Undifferentiated neural progenitor stem cells were seeded in 6-well plates at 150,000 cells per well in ReNcell NSC maintenance medium containing 20 ng / mL FGF-2 and 20 ng / mL EGF. Twenty-four hours after seeding, cell attachment and cell morphology were assessed using a Ziess Axiovert 200M inverted microscope. Cells were grown on each surface for 4 days. On days 2 and 3 after seeding, cells were detached from the surface by Accutase treatment and counted. The doubling time was calculated in the logarithmic phase of the growth curve (previously estimated between day 2 and day 3 after seeding). Laminin coated TCT microplates were used as a positive control for neural progenitor stem cell proliferation. Neural progenitor stem cells are seeded in 6-well plates at 250,000 cells per well in ReNcell NSC maintenance medium containing 20 ng / mL FGF-2 and 20 ng / mL EGF at 95% air / 5% CO ₂ . Cultured at 37 ° C. The next day, differentiation was initiated by removing the medium from each well and replacing with fresh ReNcell NSC maintenance medium without FGF-2 and EGF. The medium was replaced with ReNcell NSC maintenance medium every 2-3 days for 10 days.

  Figures 4 and 5 show photomicrographs of H7 human embryonic stem cells cultured on control surfaces Matrigel ™ and Synthemax ™ compared to peptide-polymer cell culture surface embodiments of the present invention. . The peptide-polymer showed human stem cell proliferation and morphology similar to that seen on the control surface after 4 days in culture.

  FIGS. 6A-H are on laminin ™ surfaces from Corning Incorporated (FIGS. 6A and E), on cyclic functionalized RGD peptide surfaces prepared by HEMA and TEGDMA (FIGS. 6B and F), glycerol methacrylate and 1,3 -Grown on a cyclic functionalized RGD peptide (cyclic SEQ ID NO: 34) produced by diglycerolate dimethacrylate (Figure 6C and G) and on Synthemax (TM) from Corning Incorporated (Figure 6D and H), FIG. 3 shows micrographs of neural progenitor cells after 1 day of culture (FIGS. 6A-D) and 3 days after culture (FIGS. 6E-H).
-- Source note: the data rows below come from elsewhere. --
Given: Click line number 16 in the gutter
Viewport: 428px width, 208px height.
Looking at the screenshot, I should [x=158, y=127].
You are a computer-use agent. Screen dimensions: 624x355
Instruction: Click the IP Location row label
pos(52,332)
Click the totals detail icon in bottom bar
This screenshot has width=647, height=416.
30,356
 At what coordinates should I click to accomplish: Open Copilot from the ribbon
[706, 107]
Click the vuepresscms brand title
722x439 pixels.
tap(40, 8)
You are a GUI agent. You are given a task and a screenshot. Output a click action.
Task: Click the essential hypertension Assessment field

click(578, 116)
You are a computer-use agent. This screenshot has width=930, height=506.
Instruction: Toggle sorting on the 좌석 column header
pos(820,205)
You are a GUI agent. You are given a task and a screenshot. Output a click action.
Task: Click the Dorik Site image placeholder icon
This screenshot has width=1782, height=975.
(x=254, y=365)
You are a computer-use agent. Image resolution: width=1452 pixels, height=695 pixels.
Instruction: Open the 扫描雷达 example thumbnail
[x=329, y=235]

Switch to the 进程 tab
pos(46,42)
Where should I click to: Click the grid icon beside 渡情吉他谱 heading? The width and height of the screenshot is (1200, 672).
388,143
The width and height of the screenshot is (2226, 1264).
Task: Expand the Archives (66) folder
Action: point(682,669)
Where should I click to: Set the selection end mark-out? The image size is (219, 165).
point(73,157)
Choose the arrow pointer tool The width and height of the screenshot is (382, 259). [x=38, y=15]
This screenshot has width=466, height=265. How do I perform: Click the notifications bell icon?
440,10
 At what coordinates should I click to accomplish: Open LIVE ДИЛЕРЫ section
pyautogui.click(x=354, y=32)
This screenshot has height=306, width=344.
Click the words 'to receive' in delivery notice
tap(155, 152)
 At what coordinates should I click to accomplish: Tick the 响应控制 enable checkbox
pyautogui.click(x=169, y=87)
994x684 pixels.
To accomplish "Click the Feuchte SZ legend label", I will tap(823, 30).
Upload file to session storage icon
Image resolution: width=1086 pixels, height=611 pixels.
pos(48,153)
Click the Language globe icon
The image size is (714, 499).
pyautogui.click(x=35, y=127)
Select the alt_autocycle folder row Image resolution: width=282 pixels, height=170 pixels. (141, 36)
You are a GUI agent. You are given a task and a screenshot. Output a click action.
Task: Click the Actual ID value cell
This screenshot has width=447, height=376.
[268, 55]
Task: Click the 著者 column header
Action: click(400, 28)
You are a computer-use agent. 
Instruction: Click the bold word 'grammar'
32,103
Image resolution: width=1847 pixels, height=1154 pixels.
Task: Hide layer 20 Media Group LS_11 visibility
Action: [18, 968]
  Therefore, embodiments are disclosed for peptide-polymer cell culture articles and methods for making the same. Those skilled in the art will recognize that the arrays, compositions, kits, articles and methods described herein can be practiced with embodiments other than those disclosed. The disclosed embodiments are presented for purposes of illustration and not limitation.

Claims (5)

A functionalized peptide monomer, which can be described by the formula: Xaa _n (A _m ) -S _y -Z-A _m1 , where Xaa _n is any amino acid; n is an integer from 0 to 6, A is a polymerization moiety, m is an integer from 0 to 3, m1 is an integer from 0 to 3, S _y is a spacer, and y is 0 A functionalized peptide monomer, which is an integer from 1 to 30 and Z is a cell adhesion peptide.   The cell-adhesive peptide has the following sequences: KGGGQKCIVQTTSWSQCSKS (SEQ ID NO: 1); GGGQKCIVQTTSWSQCSKS (SEQ ID NO: 2); KYGLALERKDHSG (SEQ ID NO: 3); YGLALERKDHSG (SEQ ID NO: 4); KGGSINNNRWHSIYITRFGNMGS (SEQ ID NO: 5); KGGTWYKIAFQRNRK (SEQ ID NO: 7); GGTWYKIAFQRNRK (SEQ ID NO: 8); KGGTSIKIRGTYSER (SEQ ID NO: 9); GGTSIKIRGTYSER (SEQ ID NO: 10); KYGTDIRVTLNRLNTF (SEQ ID NO: 11); YGTDIRVTLNRLNTF (SEQ ID NO: 12); KYGSETTVKYIFHE YGSETTVKYIFRLHE (SEQ ID NO: 14); KYGKAFDITYVRLKF (SEQ ID NO: 15); YGKAFDITYVRLKF (SEQ ID NO: 16); KYGAASIKVAVSADR (SEQ ID NO: 17); YGAASIKVAVSADR (SEQ ID NO: 18); KGGNGEPRGDTYRAY (SEQ ID NO: 19); GGNGEPRGDTYRAY (GNGEPRTYTYRAY SEQ ID NO: 21); GGNGEPRGDTRAY (SEQ ID NO: 22); KYGRKRLQVQLSIRT (SEQ ID NO: 23); YGRKRLQVQLSIRT (SEQ ID NO: 24); KGGRNIAEIIKDI (SEQ ID NO: 25); GGRNIAEIIKDI (SEQ ID NO: 26); KGGPQVTRGDVFTMP (SEQ ID NO: 27); GGPQVTRGD Number 28); GGPQVTRGDV FTMPK (SEQ ID NO: 29); GRGDSPK (SEQ ID NO: 30); KGGAVTGRGDSPASS (SEQ ID NO: 31); GGAVTGRGDSPASS (SEQ ID NO: 32); YaalPQVTRGNVFTMP (SEQ ID NO: 33); RGDYK (SEQ ID NO: 34), or combinations thereof 2. A functionalized peptide monomer according to claim 1 characterized in that:   The functionalized peptide monomer according to claim 1, wherein the cell adhesion peptide comprises KGGPQVTRGDVFTMP (SEQ ID NO: 27) or GGPQVTRGDVFTMP (SEQ ID NO: 28).   4. A functionalized peptide monomer according to claim 3, wherein the polymerized moiety is methacrylic acid.   The functionalized peptide monomer according to claim 1, wherein the spacer is polyethylene oxide.